French regulators have imposed a €40 million fine on Criteo, a behavioral retargeting firm, for violating GDPR regulations. The National Commission on Informatics and Liberty (CNIL) found that Criteo failed to adequately verify user consent for collecting and analyzing browsing history, identifying five infringements of GDPR. Criteo, which tracks users’ online behavior to deliver personalized advertisements, was storing data related to 370 million identifiers across the European Union.
CNIL highlighted the potential for re-identifying individuals from the collected data. While Criteo intends to appeal, it contends that the fine is disproportionate and disagrees with some of CNIL’s interpretations and applications of GDPR. Criteo, known for its business model relying on displaying relevant advertisements by processing vast amounts of user data, expressed dissatisfaction with the fine imposed by CNIL. The company claimed that the CNIL reduced the initial proposed fine of €60 million to €40 million but argued that the sanction is still disproportionate.
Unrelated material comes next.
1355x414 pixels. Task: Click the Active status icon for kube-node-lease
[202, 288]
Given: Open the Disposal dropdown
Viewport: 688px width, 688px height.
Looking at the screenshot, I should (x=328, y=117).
Criteo emphasized its commitment to protecting user privacy, stating that it uses only pseudonymized and non-sensitive data.
The firm believes that CNIL’s allegations pose no risk to individuals and plans to challenge the decision in competent courts, asserting that it does not impact its current practices or service levels. Ryan Damon, Chief Legal Officer at Criteo, emphasized that the decision pertains to past matters and does not mandate changes in the company’s current practices.